Texte à lire:
************
D’autres défendent plutôt que c’est simplement un facteur de risque parmi d’autres. Pour ces derniers, reconnaître l’obésité comme une maladie peut conduire à la grossophobie, à la stigmatisation, et risque de causer des préjudices aux personnes grosses, notamment en matière d’emploi ou d’assurabilité. Certains évoquent même la possibilité d’être mince et à risque de maladie chronique alors qu’à l’inverse on pourrait être obèse et en santé.
Enfin, devant à la polarisation du débat, des professionnels évitent désormais d’aborder le sujet ou même de soutenir des mesures de prévention visant à réduire l’obésité dans la population.
Cependant, tous s’entendent pour dire que l’accompagnement régulier d’une équipe interdisciplinaire qualifiée a fait ses preuves pour améliorer la santé et la qualité de vie des personnes obèses comme de celles qui sont à risque de maladies chroniques liées au mode de vie. Malheureusement, l’accès à de tels services est largement insuffisant. Faute de prise en charge adéquate par le système de santé, trop de Québécois.es se tournent encore vers des moyens inefficaces, voire risqués, pour tenter de gérer leur poids.
************
Données:
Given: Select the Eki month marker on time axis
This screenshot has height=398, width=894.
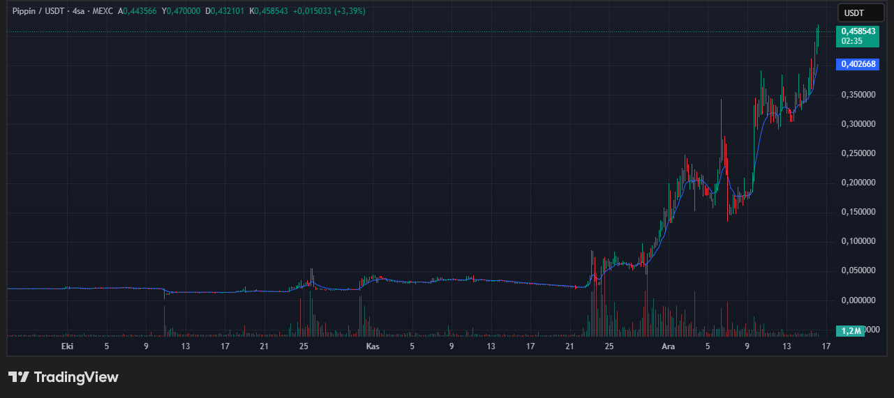Looking at the screenshot, I should (x=68, y=346).
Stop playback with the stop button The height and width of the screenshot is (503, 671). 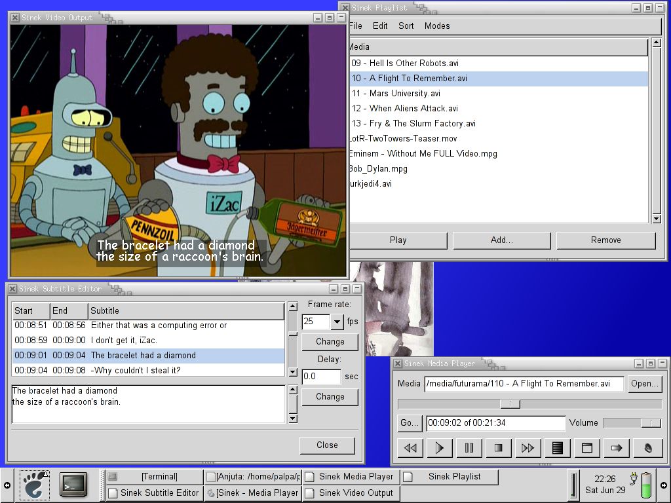pos(499,448)
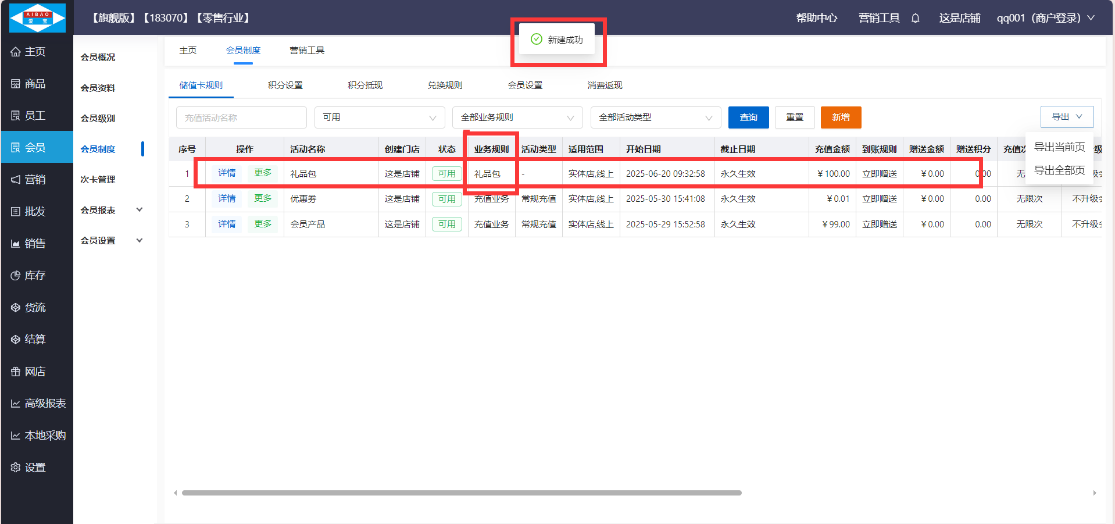Click the notification bell icon

(x=915, y=18)
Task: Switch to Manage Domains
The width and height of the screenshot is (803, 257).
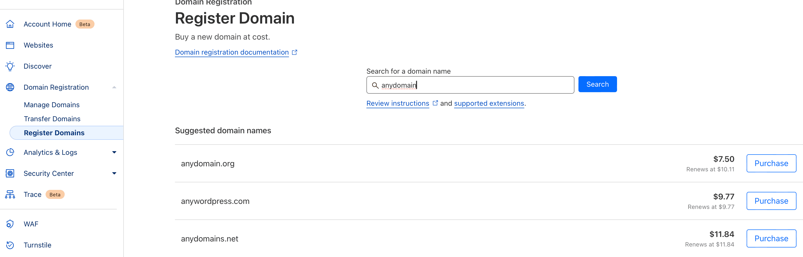Action: (x=52, y=105)
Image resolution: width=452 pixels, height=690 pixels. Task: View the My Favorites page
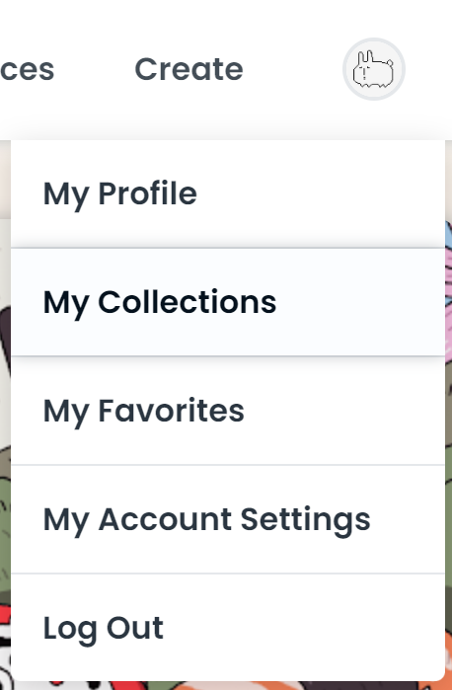point(228,411)
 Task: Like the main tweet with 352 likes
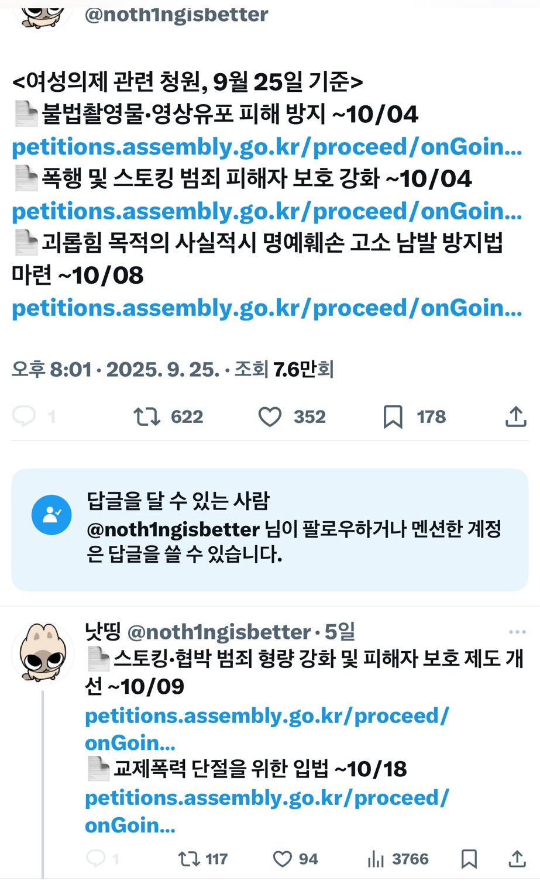(270, 417)
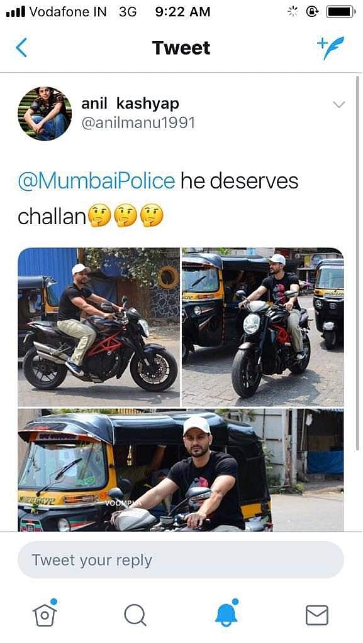Click the vertical scrollbar on the right
Viewport: 363px width, 643px height.
click(357, 262)
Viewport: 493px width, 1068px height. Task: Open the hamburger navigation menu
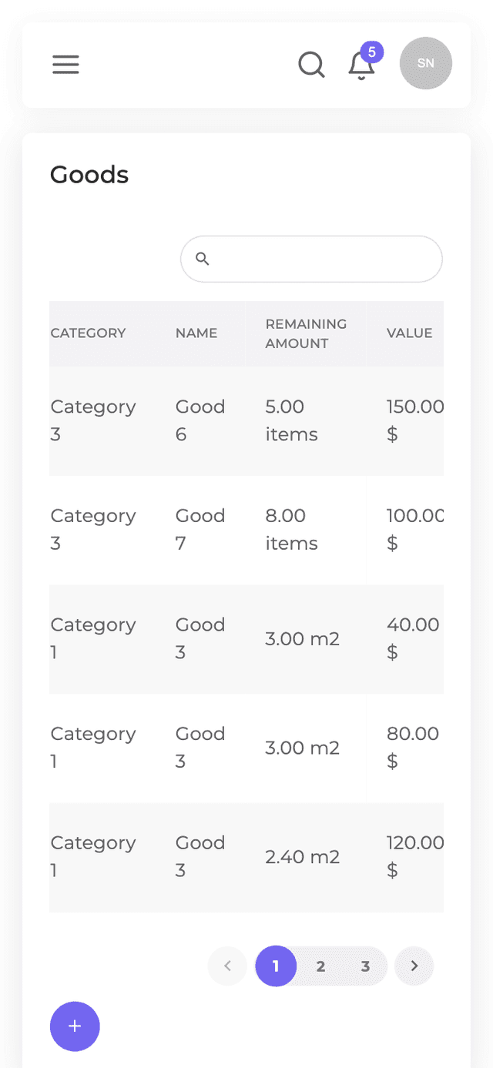(x=65, y=65)
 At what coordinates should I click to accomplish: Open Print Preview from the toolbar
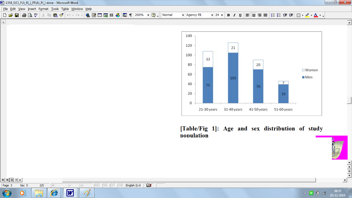pos(30,15)
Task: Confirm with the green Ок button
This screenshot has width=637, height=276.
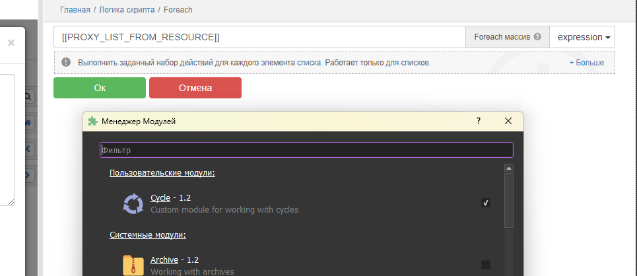Action: [x=100, y=88]
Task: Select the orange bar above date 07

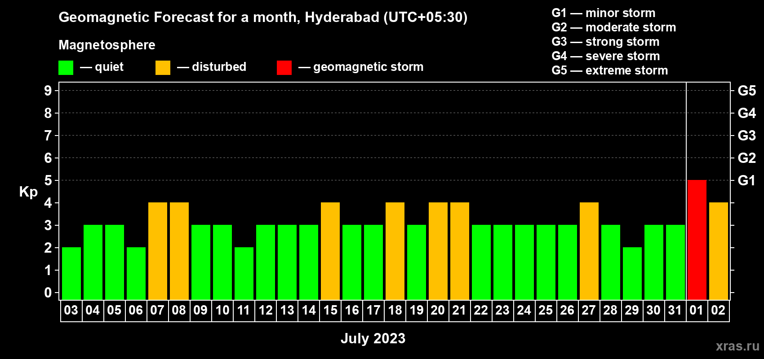Action: pyautogui.click(x=158, y=251)
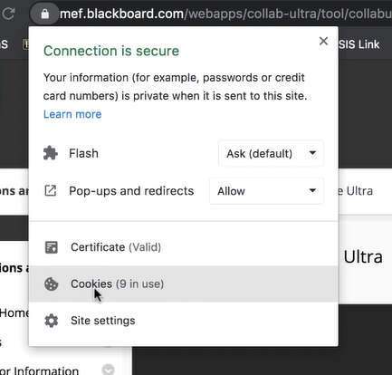This screenshot has height=375, width=392.
Task: Click the mef.blackboard.com address bar URL
Action: 225,14
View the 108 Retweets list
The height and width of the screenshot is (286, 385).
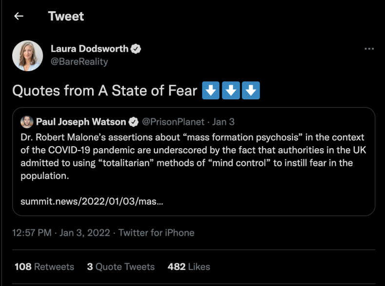point(44,267)
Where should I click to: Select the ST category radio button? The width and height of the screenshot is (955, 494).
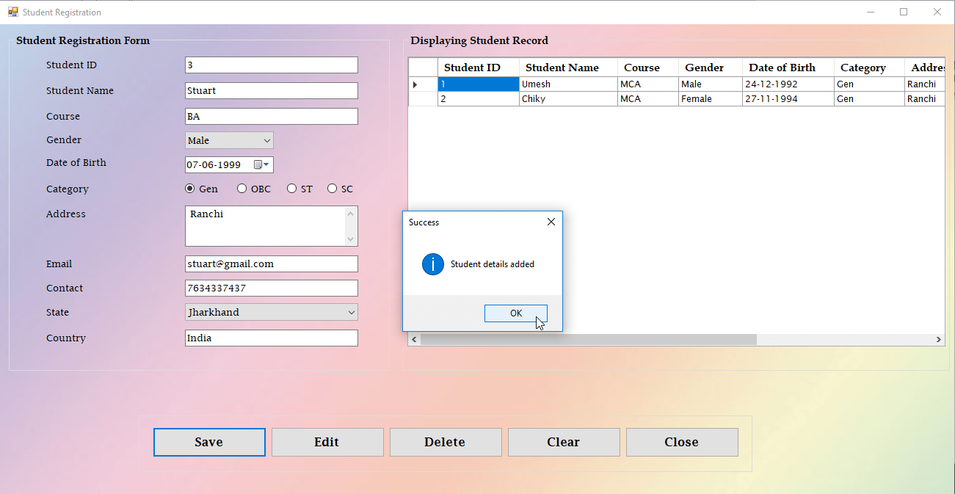click(x=291, y=188)
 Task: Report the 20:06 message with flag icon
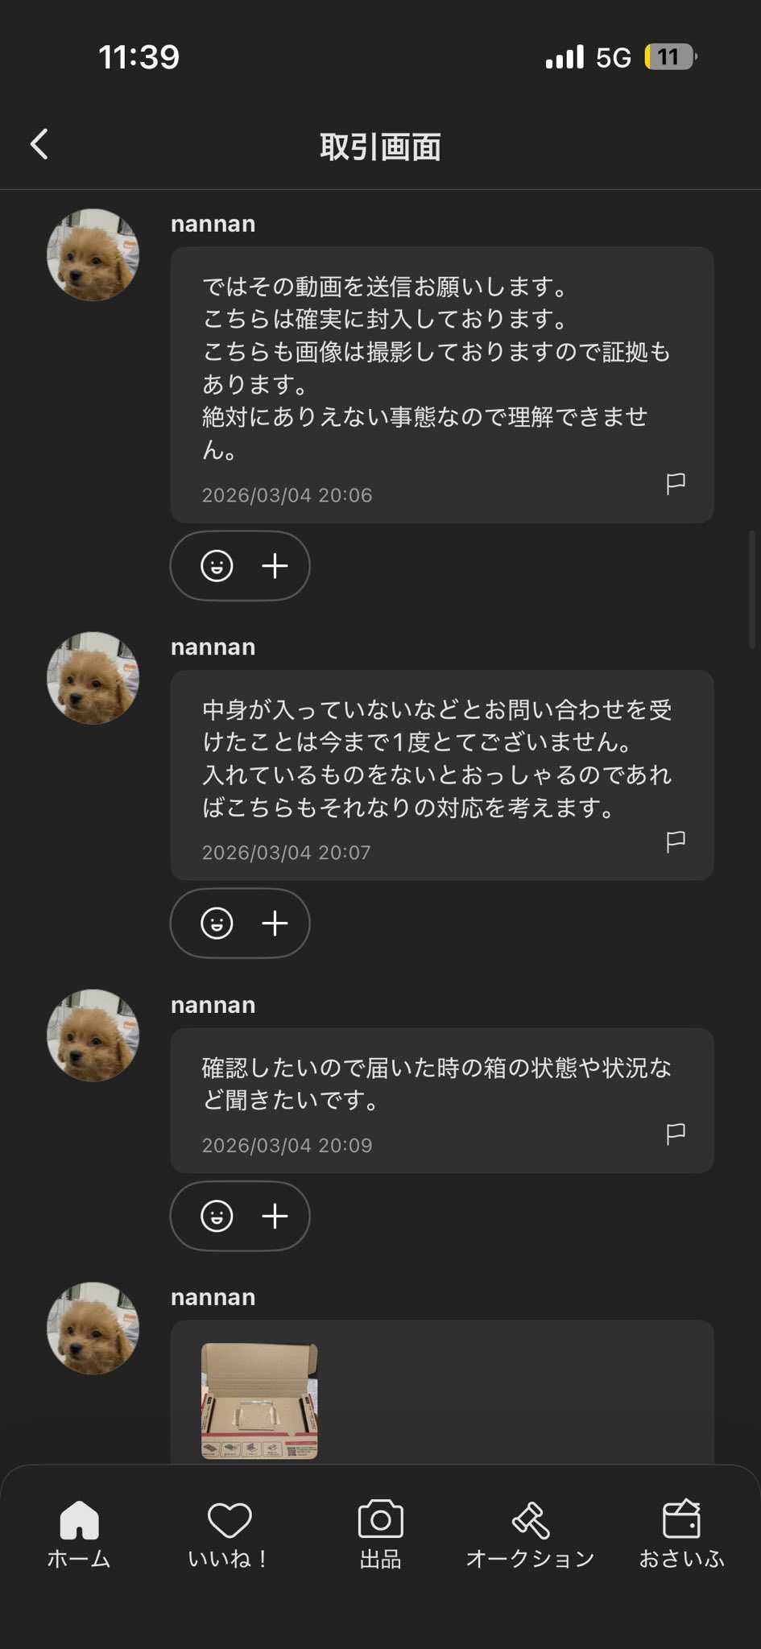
************
Exercices:
A. Recopiez le passage du texte sur l'obésité qui va de « Enfin, devant à » à « dans la population. ».
B. D'après le texte sur l'obésité, que peut entraîner le fait de reconnaître l'obésité comme une maladie, selon ceux qui y voient plutôt un facteur de risque ? Énumérez ces conséquences.
C. Rédigez la suite du texte sur l'obésité, après sa dernière phrase.
Les lignes ne servent à rien ici.

Réponses:
A.
Enfin, devant à la polarisation du débat, des professionnels évitent désormais d’aborder le sujet ou même de soutenir des mesures de prévention visant à réduire l’obésité dans la population.

B.
- la grossophobie
- la stigmatisation
- des préjudices aux personnes grosses, notamment en matière d'emploi ou d'assurabilité

C.
Mieux vaut prévenir que guérir
S’il est vrai que bien des questions demeurent à propos de l’obésité, une chose est certaine : l’obésité et ses complications sont difficiles à renverser. Il n’existe pas de diète ni de produit miracle, pour perdre du poids de façon saine et durable. En outre les échecs à répétition affectent l’estime de soi et peuvent entraîner des problèmes de santé. De plus, être mince ou avoir un poids normal n’est pas forcément synonyme de santé. Ainsi, pour assurer la santé d’une population, la promotion des saines habitudes de vie est prioritaire et incontournable pour toutes et tous.
Un enjeu de société avant tout
Avec 1,7 million d’adultes obèses à travers la province, il est impossible de nier l’influence des milieux de vie et des politiques publiques dans la problématique de l’obésité. Cet enjeu nous concerne tous.
Actuellement, nos environnements ne facilitent pas des choix sains : les boissons sucrées sont omniprésentes; l’industrie alimentaire maquille plusieurs de ses produits pour leur donner des allures santé; le design urbain n’est pas entièrement favorable aux piétons et aux cyclistes; les occasions d’être actif et de bien manger à l’école ne sont pas toujours au rendez-vous; etc. Il est du devoir du gouvernement de s’assurer que touspuissent vivre dans des conditions qui permettent de manger sainement et de maintenir un mode de vie physiquement actif au quotidien, et ce, au bénéfice de la santé de tous.
Récemment, le Royaume-Uni s’est doté d’un plan d’action pour réduire l’obésité. Si on peut critiquer la manière dont il a été présenté, tout comme son approche souvent trop individuelle et stigmatisante, et même questionner certains éléments de son contenu, ce plan fait la démonstration que, en la matière, les gouvernements sont tenus de prendre leurs responsabilités et de passer à l’action.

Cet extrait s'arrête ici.